┌────────

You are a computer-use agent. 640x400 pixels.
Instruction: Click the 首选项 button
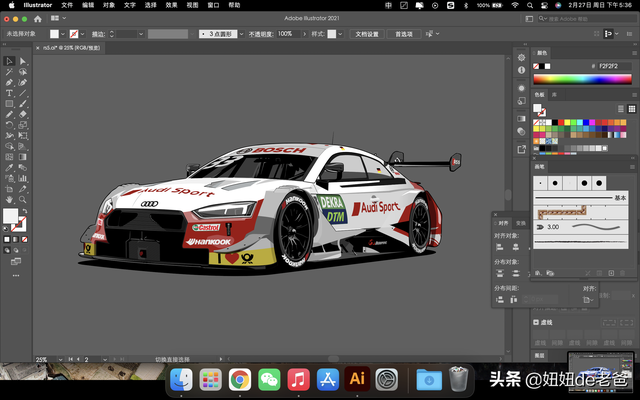pyautogui.click(x=403, y=34)
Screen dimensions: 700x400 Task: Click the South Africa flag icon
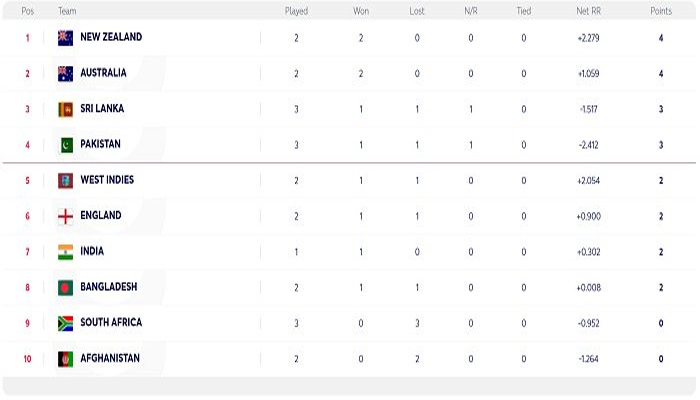[x=66, y=324]
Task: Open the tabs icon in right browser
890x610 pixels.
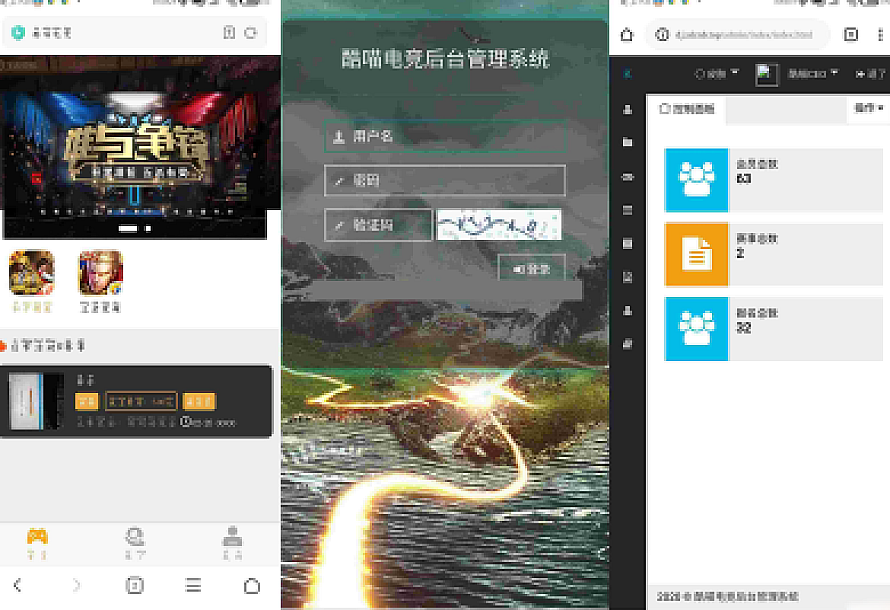Action: [851, 34]
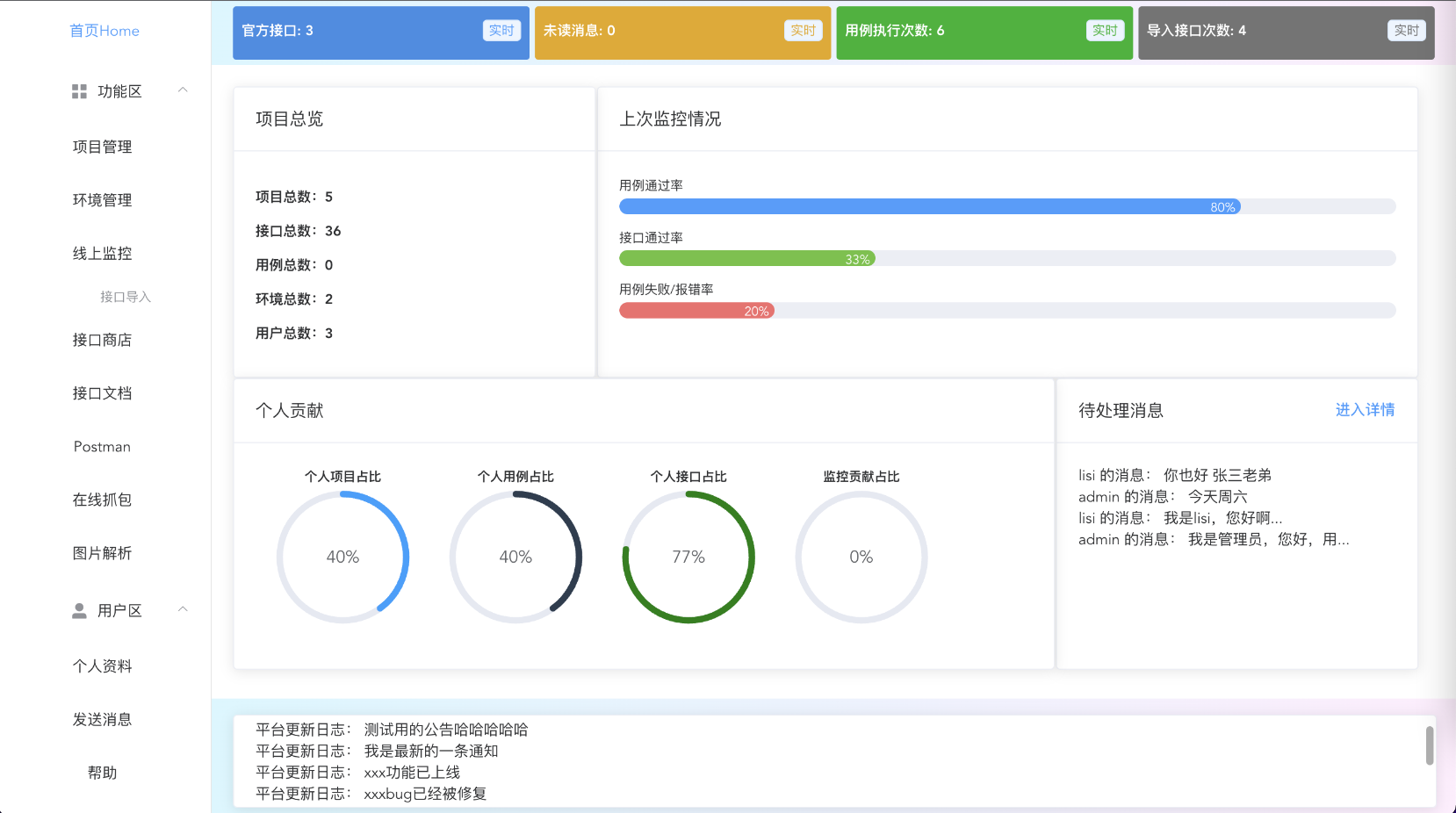The width and height of the screenshot is (1456, 813).
Task: Click the 功能区 grid icon
Action: coord(78,90)
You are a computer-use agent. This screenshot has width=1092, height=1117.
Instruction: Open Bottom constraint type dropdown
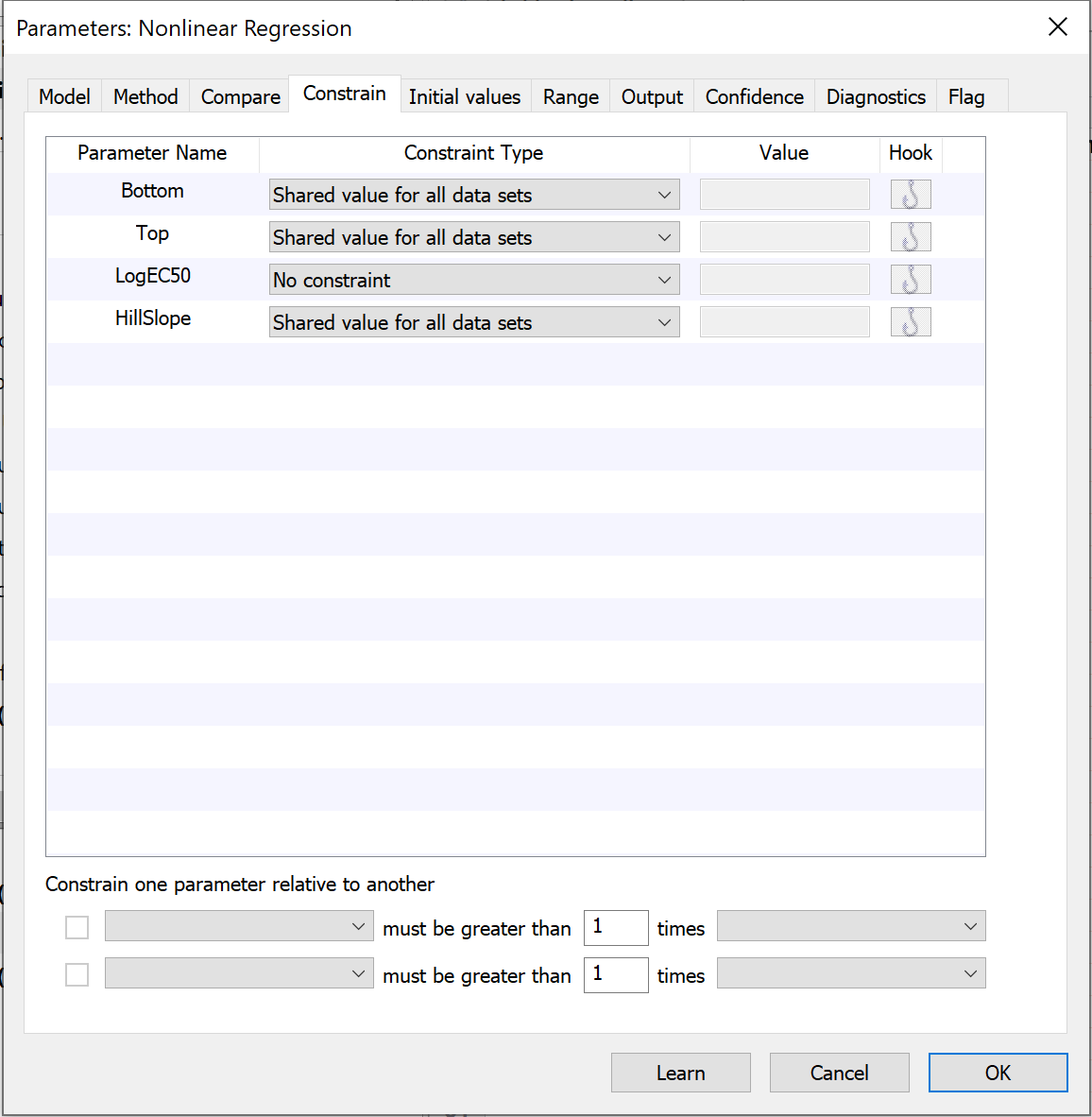[474, 195]
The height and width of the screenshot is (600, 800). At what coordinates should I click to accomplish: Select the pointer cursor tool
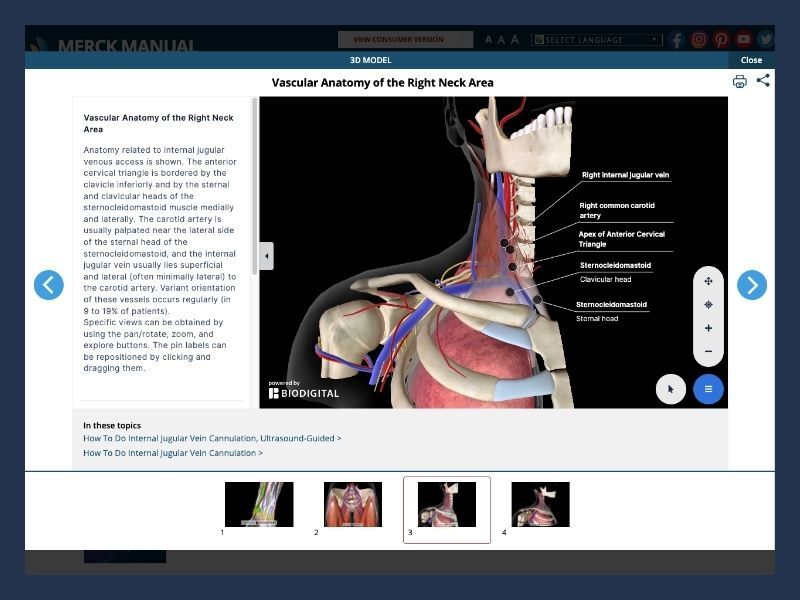click(670, 389)
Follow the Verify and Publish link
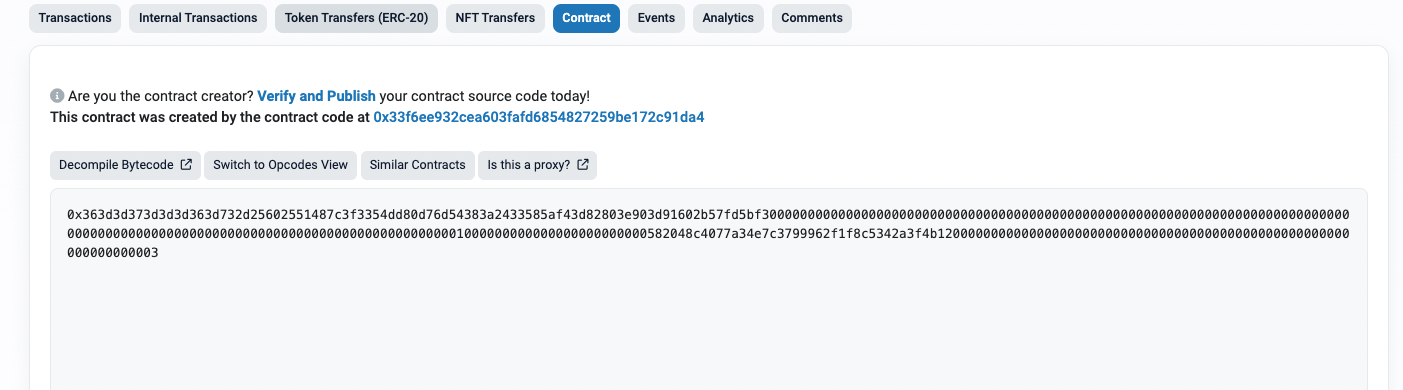Image resolution: width=1403 pixels, height=390 pixels. point(316,97)
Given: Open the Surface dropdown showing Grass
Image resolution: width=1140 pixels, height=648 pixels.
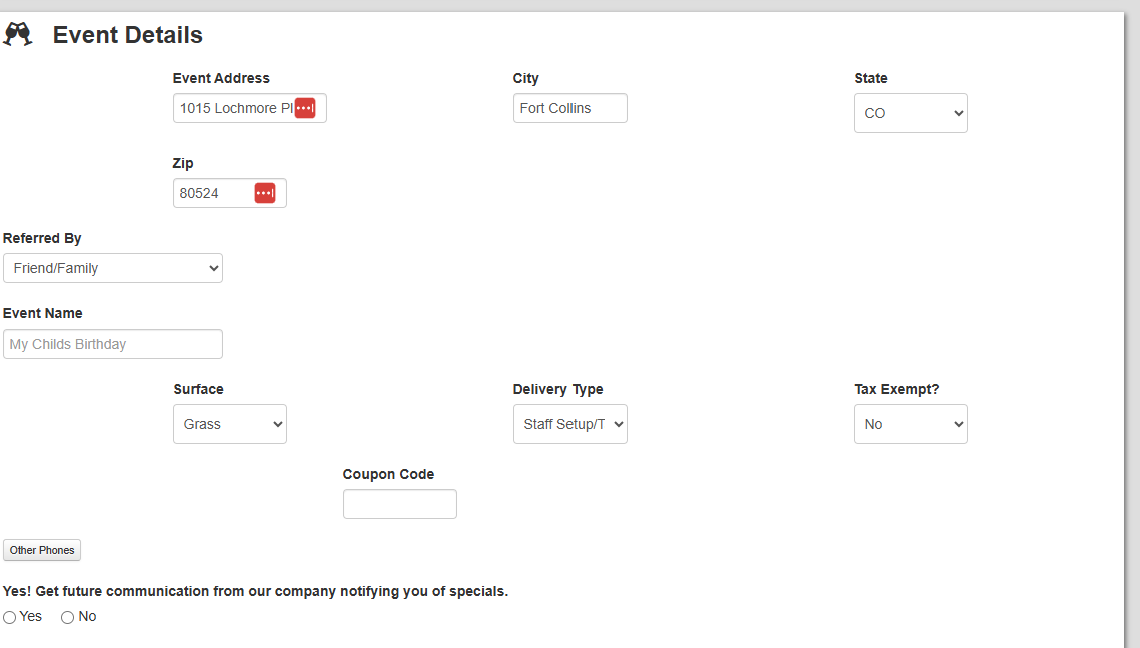Looking at the screenshot, I should (229, 424).
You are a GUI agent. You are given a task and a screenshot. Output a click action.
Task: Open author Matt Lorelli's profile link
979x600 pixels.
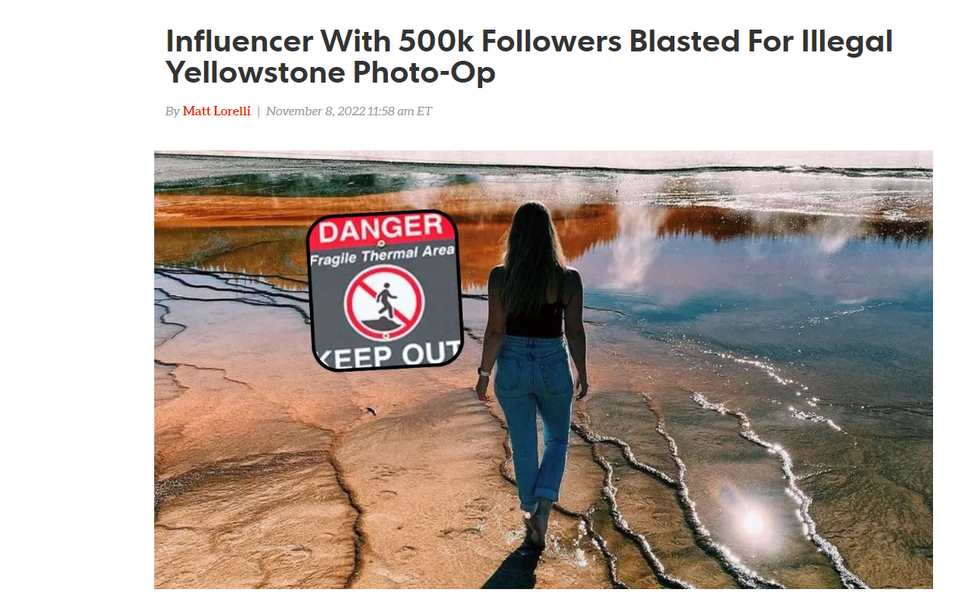[x=216, y=111]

└────────

◆ **What the exercise asks**
Find every line in the material above that contains the word "icon", where case counts, and copy each of those lines in full.

◆ **Task output**
Screen dimensions: 700x400 Task: Click the South Africa flag icon
Task: Open the tabs icon in right browser
Task: Click the 功能区 grid icon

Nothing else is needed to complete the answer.